Two writers with Canadian credentials – B.C.-based writer Ruth Ozeki and London, Ont.-born Eleanor Catton – are among the six finalists for the prestigious Booker Prize for fiction.

A Tale for the Time Being by Ozeki, who is American born but now lives in Whaletown, B.C., and The Luminaries by Catton, who lives in New Zealand, are on the shortlist announced Tuesday for the 50,000-pound ($81,400) prize.

The other finalists are British-born Pulitzer Prize-winner Jhumpa Lahiri for her Indian-American family saga The Lowland,  Irish novelist Colm Toibin's Bible-inspired The Testament of Mary, the shantytown-set story We Need New Names by Zimbabwe's NoViolet Bulawayo and rural requiem Harvest by Britain's Jim Crace.

The winner of the prize – open only to writers from Britain, Ireland and the Commonwealth – will be announced Oct. 15.

The head of the judging panel, writer Robert Macfarlane, said the six novels were "world-spanning in their concerns, and ambitious in their techniques."

List includes four first-time finalists

"It is a shortlist that shows the English language novel to be a form of world literature. It crosses continents, joins countries and spans centuries," he said.

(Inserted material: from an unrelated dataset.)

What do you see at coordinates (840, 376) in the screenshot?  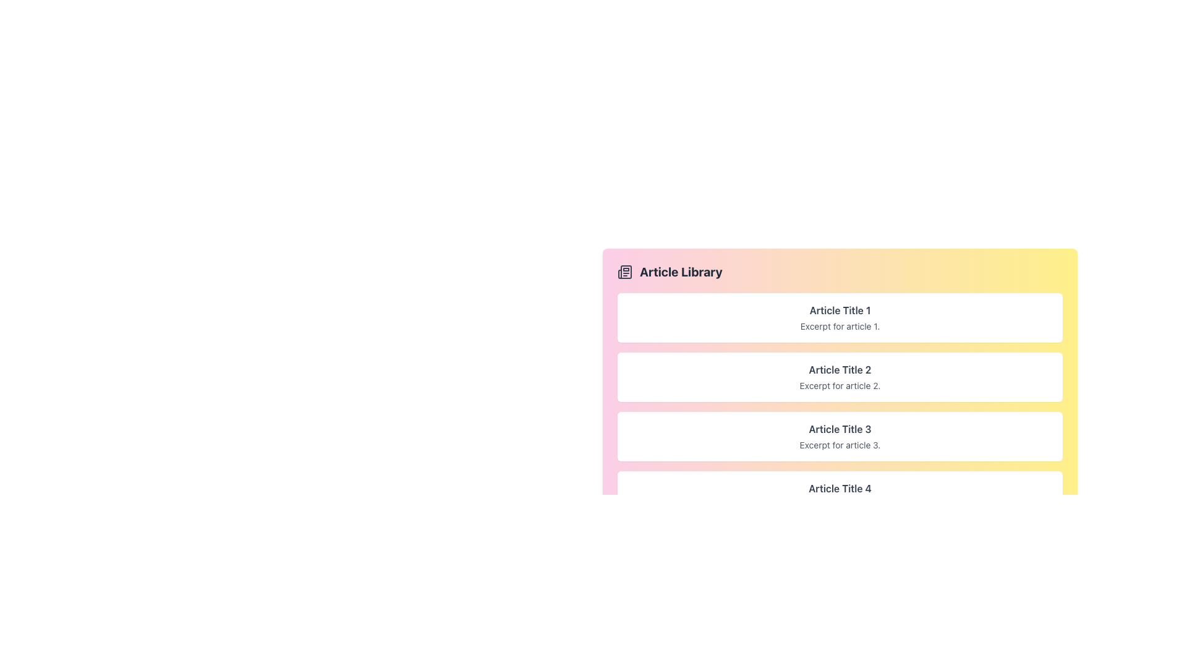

Cover image for Ruth Ozeki's A Tale for the Time Being. (Handout/Canadian Press)

The Booker, which brings a huge publicity and sales boost for winners, is closely followed by readers, booksellers and literary gamblers, and the diversity of the list makes this year's contest especially unpredictable. Crace and Toibin are both previous Booker finalists. The other four writers – all women – are first-time nominees.

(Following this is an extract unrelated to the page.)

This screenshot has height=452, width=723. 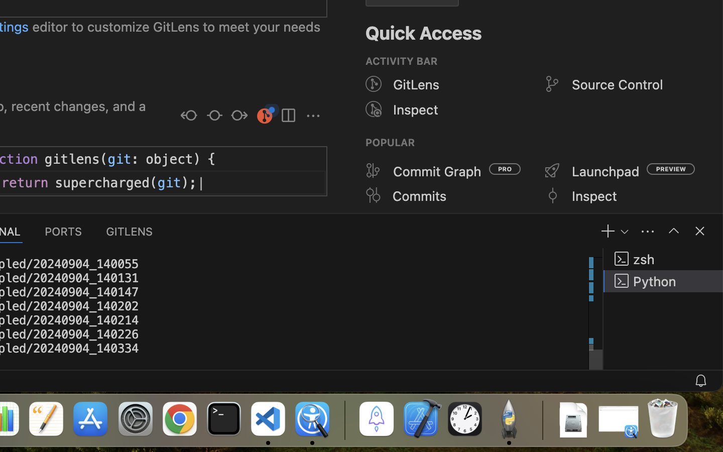 I want to click on '', so click(x=214, y=116).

Bookmaker William Hill installed Catton – at 28 the youngest writer on the list – as favourite to win for her gold-rush tale The Luminaries, followed by 67-year-old Crace.

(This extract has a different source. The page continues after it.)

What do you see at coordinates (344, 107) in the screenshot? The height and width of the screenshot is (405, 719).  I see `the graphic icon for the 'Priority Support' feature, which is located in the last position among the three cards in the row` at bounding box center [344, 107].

Jonathan Ruppin, Web editor at the Foyles bookstore chain, agreed that "the judges' debate will ultimately be between Jim Crace and Eleanor Catton."

"Either book would be a thoroughly deserving winner, but Crace is probably the marginal favourite, if only because it's easier to imagine five people concurring about Harvest than The Luminaries,' he said.

"It would also be overdue recognition for a writer appreciated far more overseas than by British readers, while there's absolutely no doubt that Catton has a career full of major awards ahead of her."

Bulawayo first finalist from Zimbabwe

Ozeki, 57, who was born in Connecticut, became a Canadian citizen in 2005. She now splits her time between New York and British Columbia and is an ordained Zen Buddhist priest.

The pages of A Tale for the Time Being are suffused with the dreaminess of her lush adopted home, as well as of her heritage. Ozeki was born to a Caucasian father and a Japanese mother, and she made stops in New York City, New Haven, Conn., and Tokyo while growing up.

"I started writing it in 2006, and the idea of this Japanese schoolgirl living in Tokyo writing a secret diary and casting it out into the world, that's where it started," Ozeki told The Canadian Press in a recent interview.

Bulawayo, a fellow at Stanford University in California, is the first writer from Zimbabwe to be a Booker finalist and the only debut novelist on the list.

The British-born Lahiri is U.S.-based and is a member of President Barack Obama's President's Committee on the Arts and Humanities.

Founded in 1969, the award is officially known as the Man Booker Prize after its sponsor, financial services firm Man Group PLC. Last year's winner was Hilary Mantel for her Tudor political saga Bring Up the Bodies.